Calling Colin Manning's work "tough to describe" is a bit of an understatement. Instead of a film in the traditional sense, Manning's work is more like amorphous forms of color and sound. The Portland-based artist's films are essentially collages: disparate films, patterns and advertisements projected on top of each other.
That may sound unusual, but unusual is exactly what Manning wants. "I'm not trying to reach anyone specific," he tells WW. "Generally, I'm just trying to reach people who have open minds."
Manning's work is getting a retrospective at NW Film Center on September 14. The show includes music from Guillotine Boys and Doug Theriault before screening a collection of Manning's early work. The performance caps off with a new piece that combines "diary-based animation" with video collage.
Retrospectives like this don't happen often, because it's rare to encounter an artist with a body of work large enough to warrant one. Manning, however, has two decades worth of work. Mostly collage and projection-based multimedia pieces, his films are highly imaginative, and his prolific portfolio includes collaborations with the likes of Yoko Ono and Ariel Pink.
But Colin Manning isn't a name many will recognize in Portland. If you reach his voicemail, he mentions his holiday lighting business, which helps pay the bills. His YouTube channel viewership hovers around 500.
Manning's work might be niche, but Los Angeles and San Francisco turned out to be the perfect hub for it. After graduating from the San Francisco Art Institute, Manning took jobs running projections for dance clubs. He eventually relocated to LA, and has since worked with musicians like Consumer, creating projections for concerts and using their music in film installations. "I didn't mean to work directly with musicians," he says. But collaborations with musicians lead to the creation of much of Manning's work, and the psychedelic quality of his art makes the combination with dance music seem inevitable.
While San Francisco helped him birth his unique vision and LA provide a market for his work, he calls Portland "as artsy a city as you can find anywhere." Since moving here five years ago, he's integrated himself into the art scene and worked with Portland-based artists like harpist Sage Fisher.
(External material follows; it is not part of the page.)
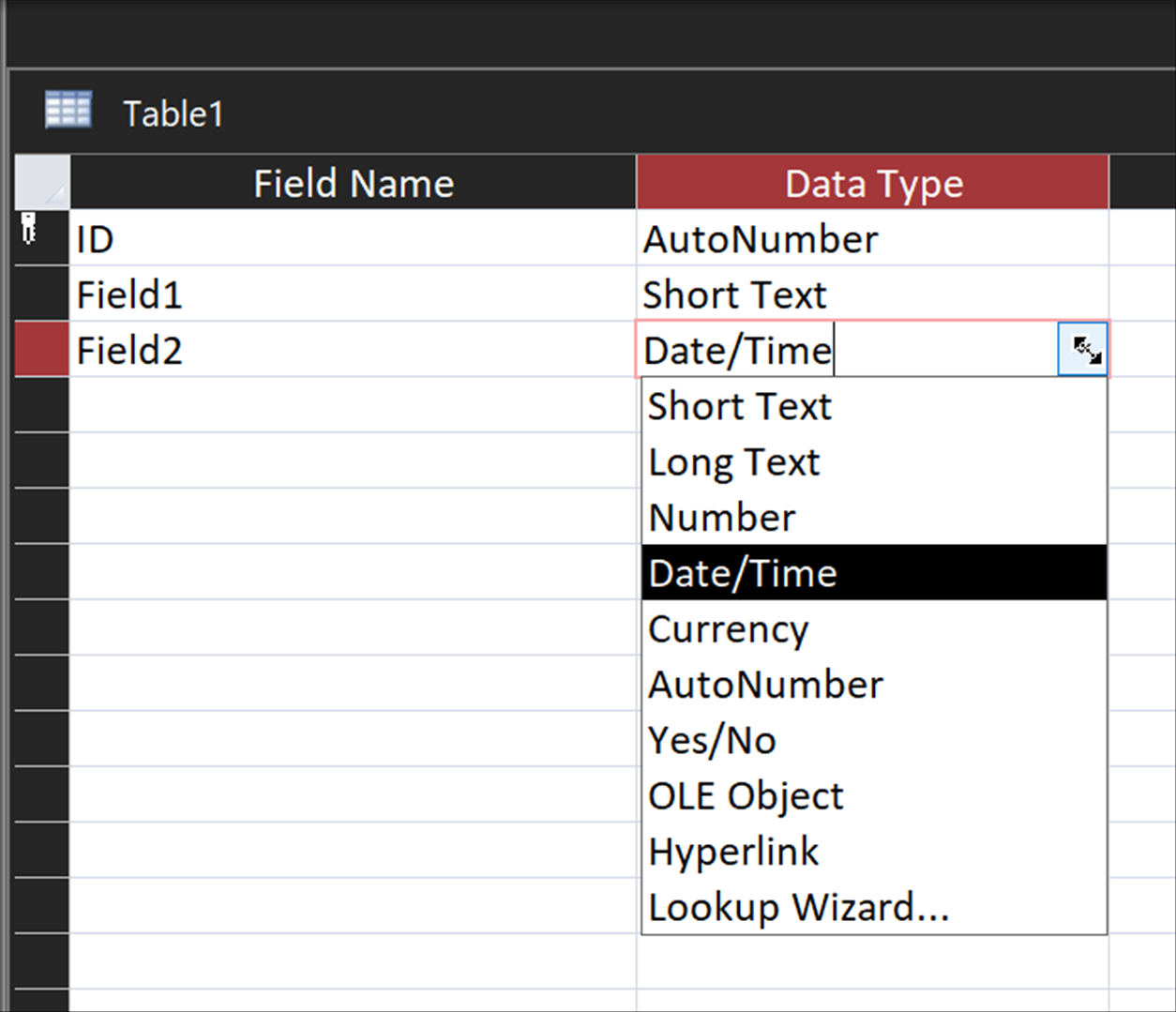Viewport: 1176px width, 1012px height.
Task: Click the Data Type column header
Action: 873,183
"Categorized by money, and how much money you can make [with art], LA is far more important," he says. "But I knew I could feel a little more free and happy [in Portland], and have the time to work on my art…I have a lot more space for making art and making a mess. I just felt more freedom."
Yoko Ono remains Manning's most famous collaborator, though Manning is modest about the whole experience. "That was a long time ago," he says with a laugh. Manning's contribution amounted to projecting simple phrases onto a white wall for one of Ono's exhibits during a retrospective. "It wasn't like we hung out and talked a lot," he says. "I was just told, 'She wants this,' And then we met at the party afterward and she said thank you."
In Manning's videos, images and film scenes— which seem to originate from practically anywhere—are overlaid on top of each other. The result is a beautifully complex sensory experience. In one piece titled Hugging Kate Jackson in Killer Bees Sunken in Red Memories, sepia-toned footage is flipped upside down on either side of serene scenes of construction and a couple walking through the woods.
"I'm always collecting film," Manning says. "I'm looking for subject matter that's intriguing…but I'm also looking at the actual aesthetic quality of it. I'm trying to create an actual dynamic form on the wall that's not just a collection of squares, but has some sort of interlocking intrigue."
When asked whether his art is trying to "say" anything, Manning answers with equivalent of a shrug. "There's a very mental way of viewing art, which is like 'Oh, this is communicating this idea,' and there may be very specific things," he says. "My art is very open-ended, and has to do with psychology in general. The only requirement to understand it is to have an open mind and let the art do what it will."
SEE IT: Memory Wave Sediments: Films and Projection Performance by Colin Manning is at NW Film Center, Whitsell Auditorium, 1219 SW Park Ave., nwfilm.org. 7 pm Thursday, Sept. 14. $9.